-- START OF SELECTED EXTRACT --

1.Indeed job fields worth extracting
Before writing a single selector, decide which fields your pipeline actually needs. Indeed exposes a rich set of structured and semi-structured data on each posting, but not every field is present on every listing. Salary disclosure in particular is sparse — US employers are only required to disclose in a handful of states, so treat a missing salary field as expected behavior rather than a scraping error.
Workforce analytics teams typically prioritise posting velocity by skill cluster and metro area, using the posting date and location fields as the primary dimensions. Compensation teams focus on the salary range text when present, normalising the free-text strings ("$120,000 - $150,000 a year", "$65 an hour") into a canonical min/max/period schema in their ETL. Recruiting intelligence products care most about the apply destination — whether a role routes to Indeed Easy Apply or an external ATS — because that determines downstream conversion tracking.
- Job key (jk) — stable Indeed identifier, survives reposts to the same URL
- Job title as displayed and your ETL-normalised title
- Company name and employer star rating when rendered
- Location string, remote/hybrid label, and job type (full-time, part-time, contract, internship)
- Salary range text when disclosed (e.g. "$120,000 - $150,000 a year")
- Posting date (relative label on search cards, ISO date in structured data on viewjob)
- Full job description HTML — the richest signal for skill extraction
- Apply link destination: Indeed Easy Apply vs external employer ATS URL
- Sponsored vs organic flag on search result cards
- Employer benefits snippet when present
- Number of applicants indicator when shown ("Over 200 applicants")
2.Indeed URL patterns and pagination mechanics
Indeed has two primary URL surfaces worth scraping: the viewjob detail page and the search results page. They differ significantly in bot-detection aggressiveness and in the data they expose.
The viewjob URL is the canonical, durable artifact. It is keyed on the jk parameter, which is an alphanumeric identifier assigned by Indeed when a listing is indexed. This URL remains stable for the lifetime of the posting and is the correct target for detail extraction. Search URLs, by contrast, encode transient query state and are significantly more likely to trigger Cloudflare challenges at scale — treat them as a discovery mechanism to harvest jk values, not as your primary scrape target.
For country-specific catalogs, each Indeed TLD (indeed.co.uk, indeed.de, indeed.com.au) maintains its own independent job index. Job keys do not transfer across TLDs. When scraping non-US markets, use a proxy egress point in the target country and target the matching TLD.
- Job detail: https://www.indeed.com/viewjob?jk=a1b2c3d4e5f6g7h8
- Search page 1: https://www.indeed.com/jobs?q=machine+learning+engineer&l=San+Francisco%2C+CA&start=0
- Search page 2: increment start by 10 — &start=10, &start=20, etc.

-- END OF SELECTED EXTRACT --

# TASK SET
[a] Using the guide on scraping Indeed, mark each statement yes or no and quote the words that decide it. (i) A job key from one Indeed country site also works on another. (ii) At scale, search URLs are more likely than viewjob URLs to set off Cloudflare challenges. (iii) To reach the next search page, the start value goes up by 20.
[b] Sum up the guide on scraping Indeed in two sentences.
Use only the guide on scraping Indeed as your source.

-- START OF SUPPLIED MATERIAL --

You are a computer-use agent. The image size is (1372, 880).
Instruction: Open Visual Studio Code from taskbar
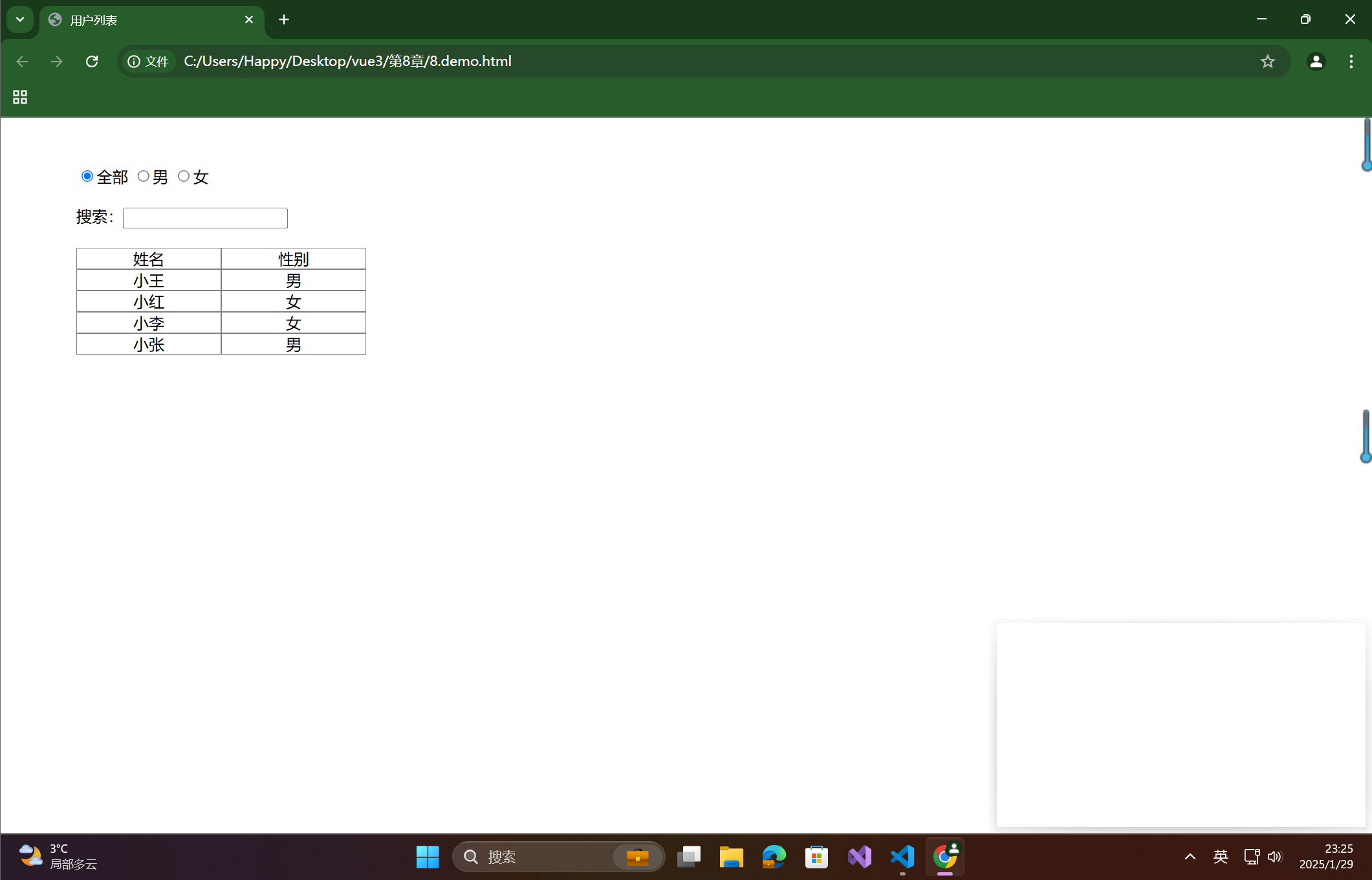902,857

-- END OF SUPPLIED MATERIAL --

# TASK-BY-TASK SOLUTIONS
[a]
(i) No: "Job keys do not transfer across TLDs."
(ii) Yes: "Search URLs, by contrast, encode transient query state and are significantly more likely to trigger Cloudflare challenges at scale"
(iii) No: "increment start by 10"

[b] The guide advises deciding first which fields a pipeline needs, because not every field appears on every listing (salary is often missing), and different teams focus on different fields such as posting date, location, salary text and apply destination. It names the viewjob page, keyed on the stable jk identifier, as the main target for detail extraction, treats search pages as a way to collect jk values, and notes that each country site keeps its own separate job index.